New research has shed light on how important initial healthy habits are on our future selves, reports a German team composed of scientists from the Karlsruhe Institute of Technology, Technische Universität München, and the universities of Konstanz and Bayreuth.
A long-term survey of five hundred adults, examined how their health habits acquired in the past affected their long term health, with the team asking whether initial behaviour had an effect, if any, on their well-being almost two decades later.
The researchers published their report in the scientific journal Psychology of Sport and Exercise.
This longitudinal study, where repeated variables are observed over a period of time, was designed on the medical examinations and self-ratings of their test participants.
In order to assess the impacts of the participant’s health habits, the study revolved around a four-stage biopsychological model, allowing the researchers to note any interactions between various health factors. The model is based on four levels, the first being environmentally related factors like socioeconomic status.
The second tier involved more personal components, such as stress management strategies, whilst the third revolved around behavioural aspects like eating habits and smoking. Finally, fitness and health brought up the rear guard, completing the four-stage model.
In order to understand the rapport between these factors and physical well-being and health, the researchers used a municipal survey produced by the Karlsruhe Institute of Technology between 1992 and 2010, examining a randomly selected group made up of 243 women and 252 men from the municipality of Bad Schönborn in Germany.
On four separate occasions the test subjects filled out a variety of questionnaires, whilst also being asked to undergo several health and fitness tests.

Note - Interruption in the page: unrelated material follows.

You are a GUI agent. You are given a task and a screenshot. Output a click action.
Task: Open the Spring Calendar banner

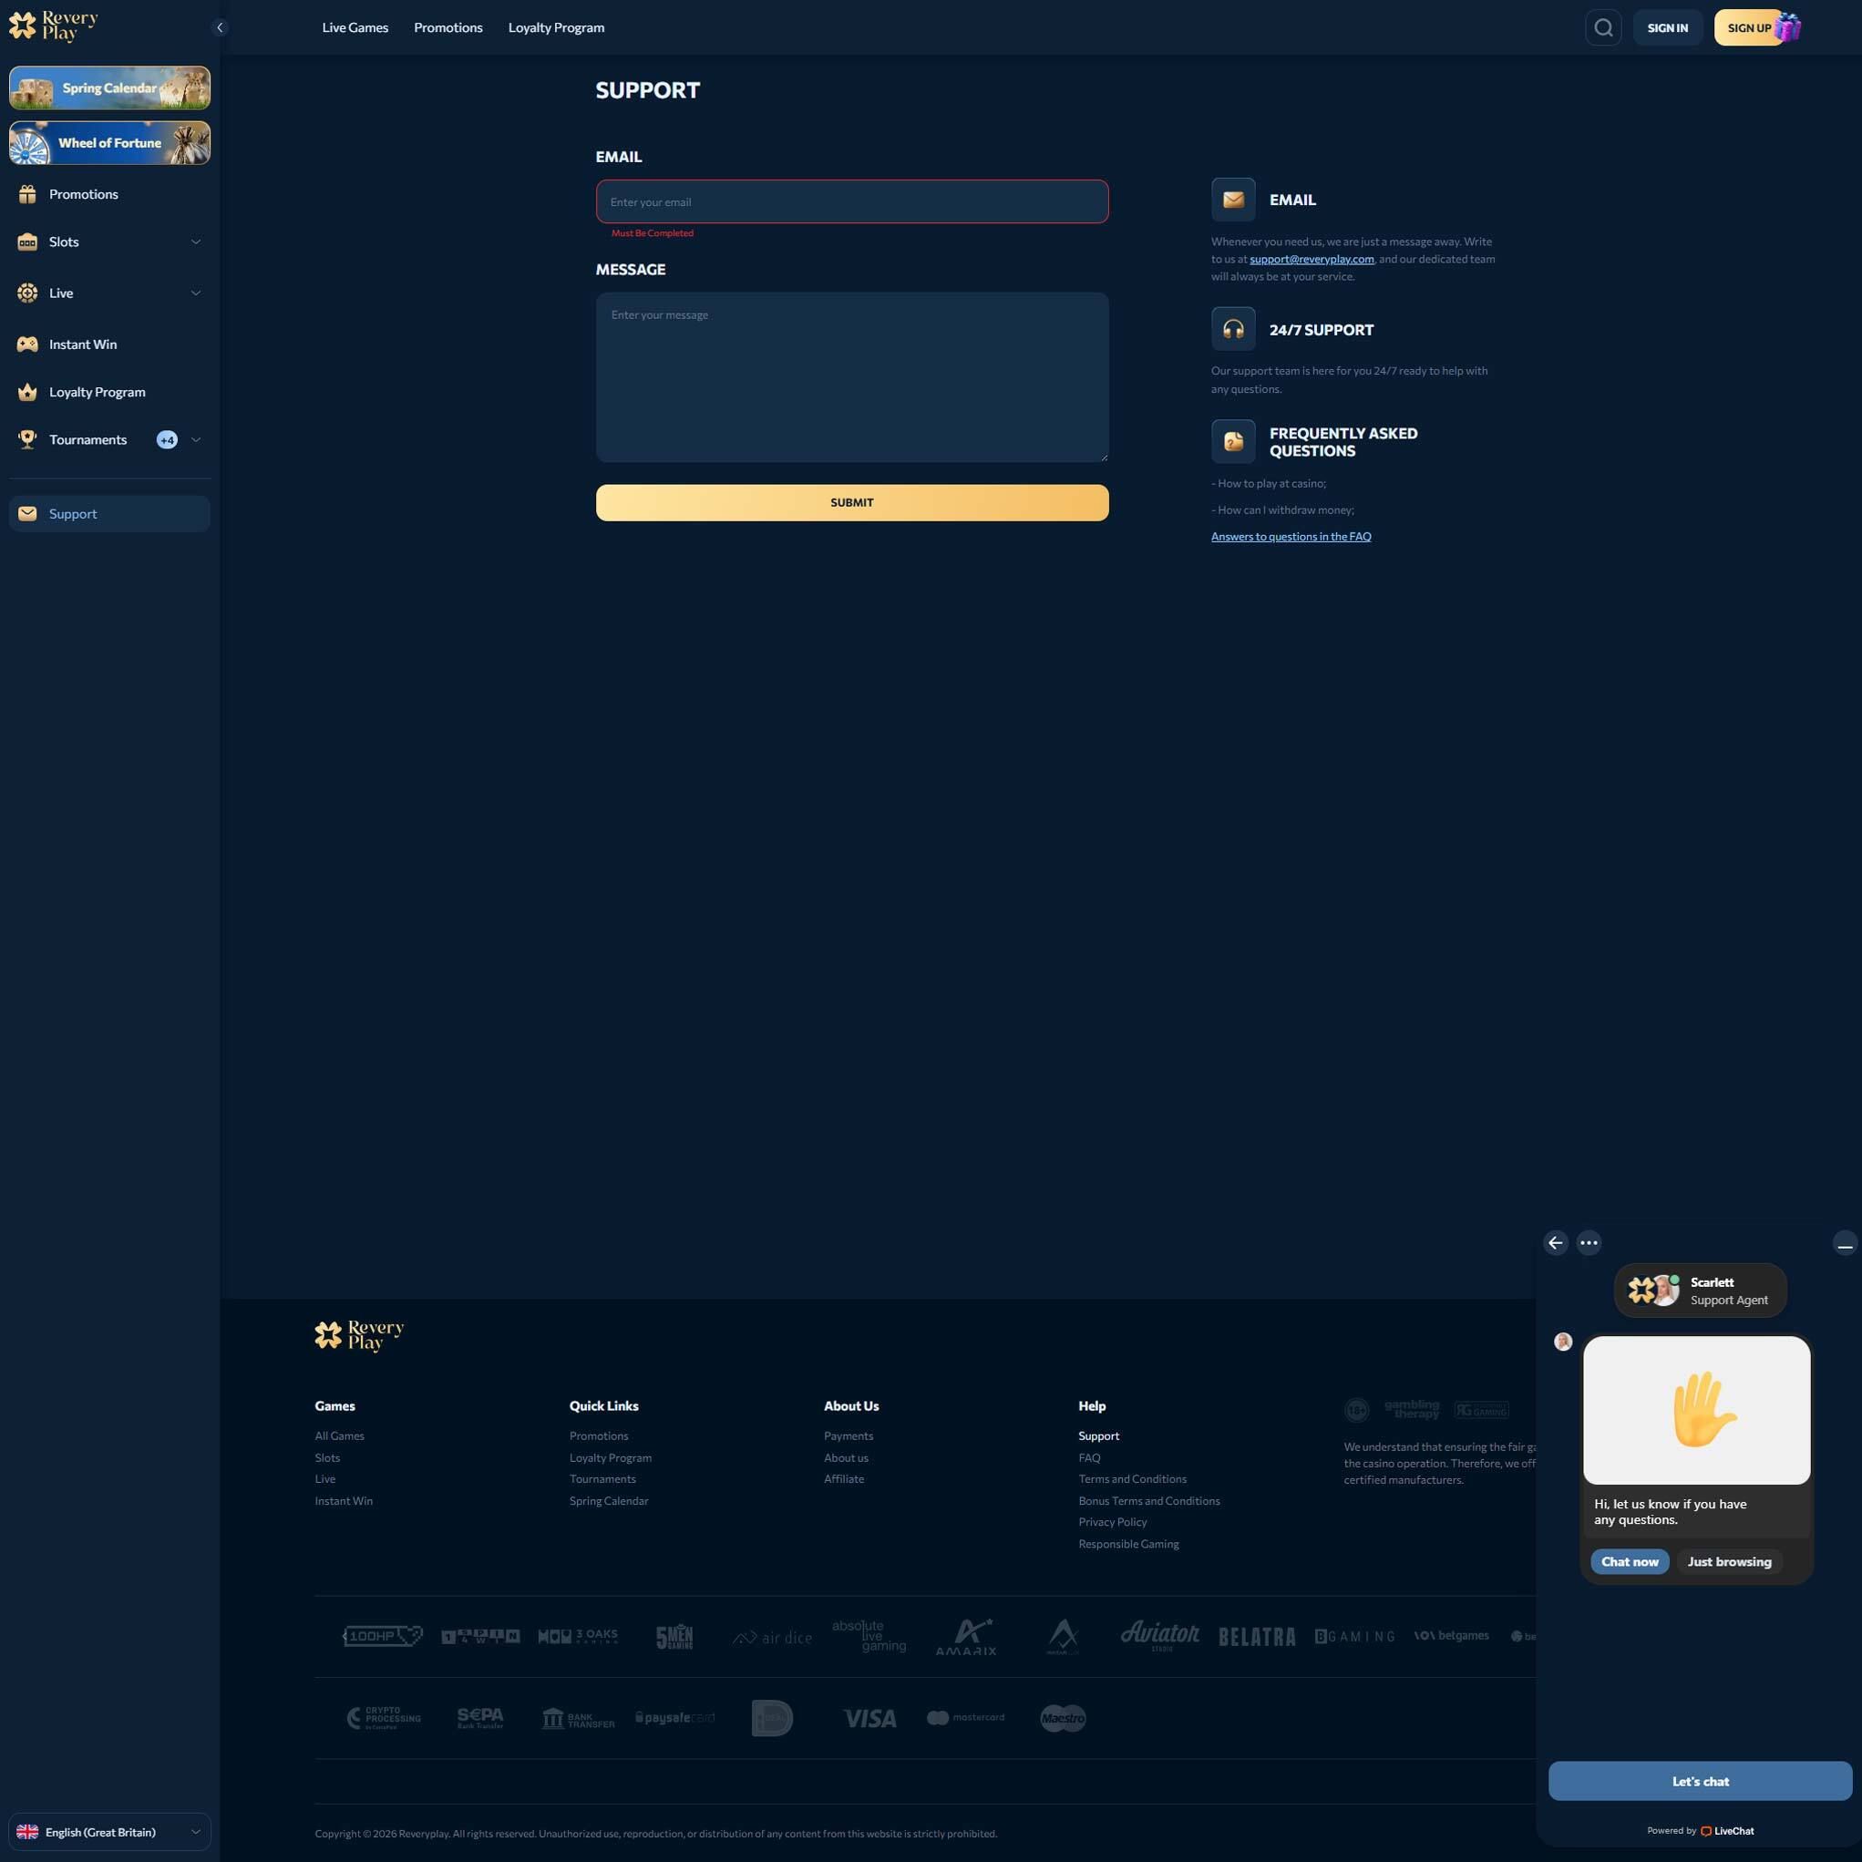click(109, 88)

Statistical analysis showed that variables from all four levels of the biopsychological model had an impact on the physical health and fitness of the participants in 1992, whether it be direct or indirect, particularly as a result of factors related to socioeconomic background, how the individual managed under certain conditions, as well as nutritional and fitness related habits.
Importantly however, initial food intake and fitness regimes were shown to have a significant effect on the fitness levels of the participants, eighteen years later.

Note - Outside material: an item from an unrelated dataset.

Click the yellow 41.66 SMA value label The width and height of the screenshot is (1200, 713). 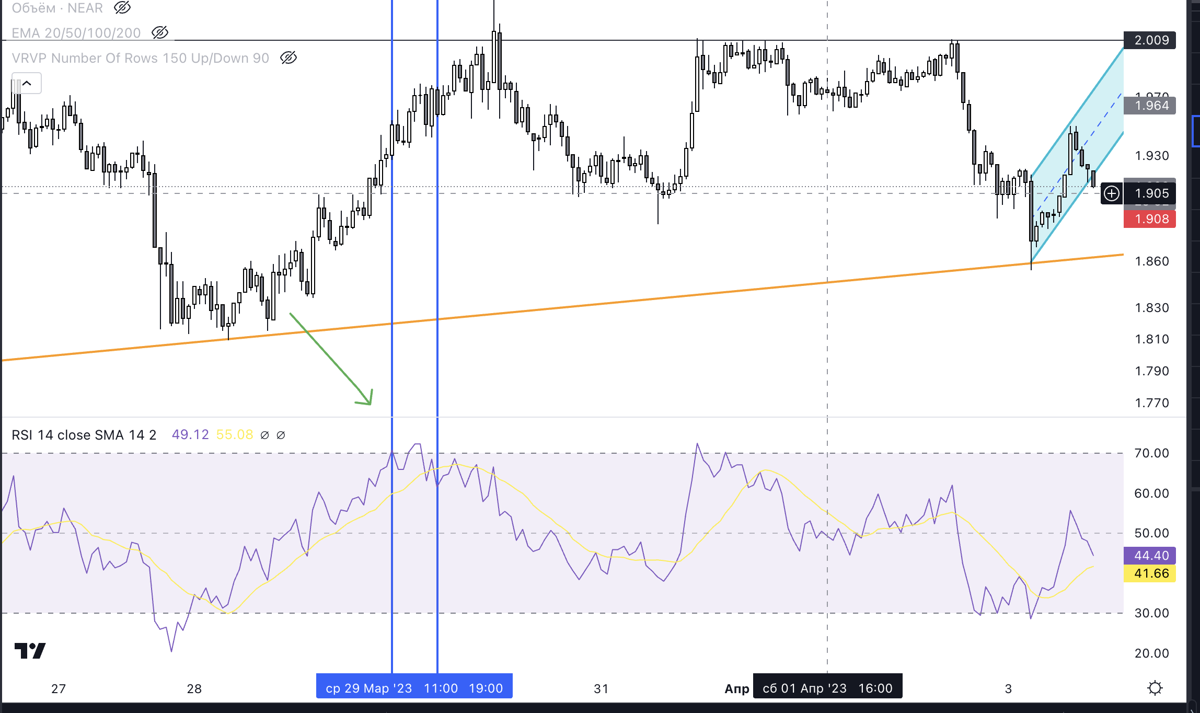coord(1150,573)
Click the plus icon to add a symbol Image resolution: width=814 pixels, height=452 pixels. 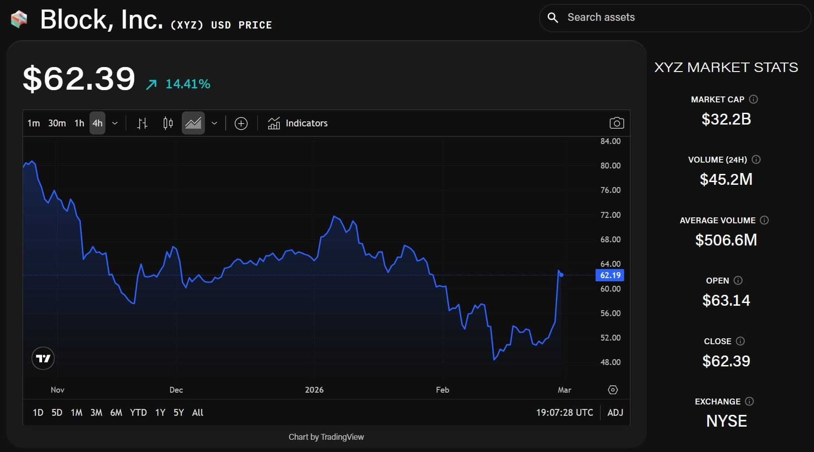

Speaking during the Karlsruhe Institute of Technology press release of the team’s findings, Professor Alexander Woll explained just how important developing positive habits as soon as possible are: “The results of our study reveal how important it is to acquire health-promoting habits at early adult age already. This should also be in the focus of prevention measures”.
The results also showed that adults that started the study with higher levels of health remained healthy for much longer than their counterparts.
Thus, by making simple changes in life, whether it be joining the local gym or sports team, and substituting various food groups for other, more healthy varieties, means our future selves can thank us for the choices we make today.
How will this report influence your day-to-day lifestyle?